God's mercy is without limit.

The Lord is gracious and merciful,
slow to anger and abounding in steadfast love.
The Lord is good to all,
and his compassion is over all that he has made.

(Ps 145:8-9)


Given the Cross, given that God loved us that much, that he gave his only begotten Son to die for us - that is, for me, for you - how will he not be merciful to us, whatever the circumstances? (cf. Romans 8:32)

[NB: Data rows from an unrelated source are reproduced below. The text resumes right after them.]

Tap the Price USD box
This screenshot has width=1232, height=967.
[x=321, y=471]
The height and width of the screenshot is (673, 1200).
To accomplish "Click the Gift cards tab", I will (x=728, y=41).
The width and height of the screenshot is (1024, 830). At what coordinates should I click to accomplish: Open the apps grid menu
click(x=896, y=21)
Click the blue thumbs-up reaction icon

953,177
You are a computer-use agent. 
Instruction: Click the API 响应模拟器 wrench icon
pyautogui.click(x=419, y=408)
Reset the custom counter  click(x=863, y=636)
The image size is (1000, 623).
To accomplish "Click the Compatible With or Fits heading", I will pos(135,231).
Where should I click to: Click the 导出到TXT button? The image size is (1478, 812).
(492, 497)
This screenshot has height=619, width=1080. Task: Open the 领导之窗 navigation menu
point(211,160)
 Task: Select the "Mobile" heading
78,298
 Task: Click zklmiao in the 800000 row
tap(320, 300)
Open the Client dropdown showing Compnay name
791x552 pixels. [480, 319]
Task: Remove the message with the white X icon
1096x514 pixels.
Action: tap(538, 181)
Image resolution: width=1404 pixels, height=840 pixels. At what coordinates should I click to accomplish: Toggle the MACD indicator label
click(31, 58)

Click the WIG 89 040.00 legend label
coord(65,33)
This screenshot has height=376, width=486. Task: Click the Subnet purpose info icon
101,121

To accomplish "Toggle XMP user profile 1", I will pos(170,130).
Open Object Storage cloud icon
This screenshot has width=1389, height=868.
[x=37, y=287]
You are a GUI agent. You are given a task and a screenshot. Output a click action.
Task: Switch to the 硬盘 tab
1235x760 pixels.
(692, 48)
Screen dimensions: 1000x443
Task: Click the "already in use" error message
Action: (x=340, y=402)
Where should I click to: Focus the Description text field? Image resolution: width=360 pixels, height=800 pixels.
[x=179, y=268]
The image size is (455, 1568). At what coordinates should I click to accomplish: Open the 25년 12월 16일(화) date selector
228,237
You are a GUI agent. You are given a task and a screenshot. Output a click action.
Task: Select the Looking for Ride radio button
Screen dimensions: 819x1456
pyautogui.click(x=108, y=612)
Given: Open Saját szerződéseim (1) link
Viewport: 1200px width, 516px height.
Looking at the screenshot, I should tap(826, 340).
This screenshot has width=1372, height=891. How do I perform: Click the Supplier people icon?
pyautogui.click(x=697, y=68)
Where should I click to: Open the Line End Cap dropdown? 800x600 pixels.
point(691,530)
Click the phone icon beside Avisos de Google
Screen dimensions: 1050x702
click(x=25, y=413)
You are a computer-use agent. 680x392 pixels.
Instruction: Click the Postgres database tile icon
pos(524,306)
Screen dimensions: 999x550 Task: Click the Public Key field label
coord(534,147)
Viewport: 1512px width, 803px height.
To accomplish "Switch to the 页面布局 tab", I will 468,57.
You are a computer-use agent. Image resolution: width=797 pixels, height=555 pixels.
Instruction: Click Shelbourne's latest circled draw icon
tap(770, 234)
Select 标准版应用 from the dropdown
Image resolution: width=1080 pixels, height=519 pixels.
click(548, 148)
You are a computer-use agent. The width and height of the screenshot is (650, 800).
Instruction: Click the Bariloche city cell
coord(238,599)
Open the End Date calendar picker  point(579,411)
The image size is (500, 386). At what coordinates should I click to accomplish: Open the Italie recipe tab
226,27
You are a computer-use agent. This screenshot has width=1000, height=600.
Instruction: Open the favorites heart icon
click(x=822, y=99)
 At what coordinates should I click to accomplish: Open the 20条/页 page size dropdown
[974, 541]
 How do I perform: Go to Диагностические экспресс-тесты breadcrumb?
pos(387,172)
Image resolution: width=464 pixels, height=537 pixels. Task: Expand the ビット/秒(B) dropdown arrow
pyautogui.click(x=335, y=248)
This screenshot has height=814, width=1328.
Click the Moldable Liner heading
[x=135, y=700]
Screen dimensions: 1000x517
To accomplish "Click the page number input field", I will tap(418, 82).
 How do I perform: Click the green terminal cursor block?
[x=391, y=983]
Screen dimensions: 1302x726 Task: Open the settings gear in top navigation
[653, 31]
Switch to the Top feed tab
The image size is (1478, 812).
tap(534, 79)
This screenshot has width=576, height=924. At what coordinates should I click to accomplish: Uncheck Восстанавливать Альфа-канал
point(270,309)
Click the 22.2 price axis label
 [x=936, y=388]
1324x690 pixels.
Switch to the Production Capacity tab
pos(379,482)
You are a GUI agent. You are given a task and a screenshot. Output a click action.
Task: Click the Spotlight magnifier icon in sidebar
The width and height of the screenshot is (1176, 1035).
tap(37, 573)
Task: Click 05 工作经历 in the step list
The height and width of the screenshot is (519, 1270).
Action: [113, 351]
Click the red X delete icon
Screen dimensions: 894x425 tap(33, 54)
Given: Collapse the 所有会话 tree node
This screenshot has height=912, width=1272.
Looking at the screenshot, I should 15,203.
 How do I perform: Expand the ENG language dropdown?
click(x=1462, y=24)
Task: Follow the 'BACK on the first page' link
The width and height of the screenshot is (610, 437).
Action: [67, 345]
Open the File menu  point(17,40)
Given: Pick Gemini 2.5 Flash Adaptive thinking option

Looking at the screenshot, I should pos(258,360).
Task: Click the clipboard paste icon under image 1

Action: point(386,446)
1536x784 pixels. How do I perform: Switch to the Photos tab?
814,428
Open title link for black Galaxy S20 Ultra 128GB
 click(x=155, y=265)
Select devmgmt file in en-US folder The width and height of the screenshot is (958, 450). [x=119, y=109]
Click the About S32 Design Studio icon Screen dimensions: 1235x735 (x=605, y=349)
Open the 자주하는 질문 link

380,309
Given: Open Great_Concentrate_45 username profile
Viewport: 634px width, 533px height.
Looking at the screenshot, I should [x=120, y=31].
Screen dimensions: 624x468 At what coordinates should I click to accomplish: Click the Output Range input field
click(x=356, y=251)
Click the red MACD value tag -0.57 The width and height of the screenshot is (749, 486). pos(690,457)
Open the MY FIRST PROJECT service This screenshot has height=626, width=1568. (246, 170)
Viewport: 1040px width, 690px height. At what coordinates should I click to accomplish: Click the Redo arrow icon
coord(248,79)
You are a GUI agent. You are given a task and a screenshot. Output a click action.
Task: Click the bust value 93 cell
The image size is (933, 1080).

H'mm. Yes, it's not just rhetoric, or preaching flourishes. It's all true, every bit of it. And that's what's so astonishing about the Cross. You can't ever get to the end of being amazed, completely dumbfounded, really. It's the one refuge beyond all refuges - in the death and resurrection of our Lord is all we'll ever need. It's just that simple. "The sign of contradiction [the Cross as instrument of Christ's death and yet our source of life] has become the sign of hope, a witness of fidelity until the end of our lives." (From an article on the Tau Cross in the Secular Franciscan Archives.)

3 comments:

  1. Well written about grace and repentance. We don't understand and we take it for granted, and often cheapen it.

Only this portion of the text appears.